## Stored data
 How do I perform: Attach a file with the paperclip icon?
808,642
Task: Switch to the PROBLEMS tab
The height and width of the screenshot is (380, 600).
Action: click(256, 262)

## Goal of the exercise
Above are some records; extract every one of them exactly.

## Answer box
 How do I perform: Attach a file with the paperclip icon?
808,642
Task: Switch to the PROBLEMS tab
The height and width of the screenshot is (380, 600).
Action: click(256, 262)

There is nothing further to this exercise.